When I built my new AMD Athlon 64 X2 machine, I decided to try out Windows XP Professional x64 Edition for a while to see if it was stable and offered any significant advantage over 32-bit windows.

I’m not sure why I decided to be so daring since I’ve always made it a policy to never use the latest version of windows. For example, until I bought this new machine I was using Windows 2000. This actually worked out really well because about the time XP came out, Win2k had been around long enough that it was very stable and I almost never experienced a crash of the entire OS.
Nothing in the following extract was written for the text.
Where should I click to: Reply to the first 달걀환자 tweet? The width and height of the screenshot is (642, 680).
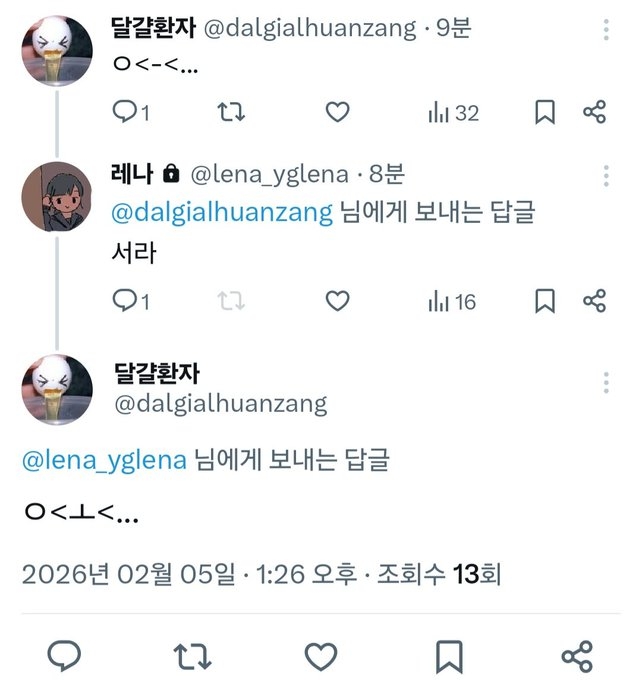pyautogui.click(x=124, y=112)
The only real problem I encountered using Windows 2000 instead of XP was Bluetooth support. I could do pretty much anything I wanted with Win2k, but to use bluetooth I was forced to run buggy Widcom Bluetooth Stack software which didn’t work half of the time. Bluetooth was about the only reason for me to get XP but it still wasn’t compelling enough for me to do anything about it until I bought a new machine. This sort of leaves me wondering why people even buy XP when 2k is just fine 99% of the time and is more stable on top of that. Is it the marketing hype or the blue taskbar/window theme? Even though XP is pretty stable now, I still find myself using Win2k under emulation or virtualization environments since it has a smaller memory footprint and tends to be a little more responsive.

Anyway, I wasn’t too surprised to find that x64 was just not stable enough for my normal usage patterns. I tend to use my windows machine for stuff like development tools (Xilinx ISE for example), games, video, and other “non-server” applications which require windows. For these purposes it just doesn’t work very well. Some of the annoying problems I encountered while using x64 included:

• Unstable drivers crashing the system frequently.
• Lack of drivers:
  • None for the 802.11 adapter I tried to use. (In fact, none for any 802.11 adapter.)
  • I didn’t even bother to look for 64 bit drivers for my camera, scanner, or phone, but those probably don’t exist either.
• Relatively simple 32-bit software running under WoW64 crashing for no apparent reason.

And probably some other things I don’t recall at the moment. There are very few 64 bit apps that will actually take advantage of the wider architecture and none of the ones I encountereed are something I want to use. (It’s quite possible that all of the 64 bit applications out there are solid and stable, but that doesn’t help me if I don’t need them for anything.) Some of the “64 bit” apps I encountered wouldn’t even run on my AMD-based machine because they were compiled specifically for Intel’s 64 bit architecture.

Sometime around the beginning of December I finally decided to say “to hell with it” and I reinstalled with the “x86″ (32-bit) standard version of Windows XP Pro. (And in case you were wondering, I actually bought legitimate copies of both!) Suddenly everything worked again!

I think I’m going to stick to my practice of never running the latest version of windows. This means I won’t be using Vista until the release of whatever comes after Vista, and even then I probably won’t use Vista. After all, if previous experience is any indication of what Vista will be like, it will be bigger, slower, more unstable, and offer no significant advantage over XP except maybe the suspiciously-more-mac-os-x-looking UI.

In any case I wouldn’t recommend running the 64 bit version of any windows OS right now unless you have a specific need for it.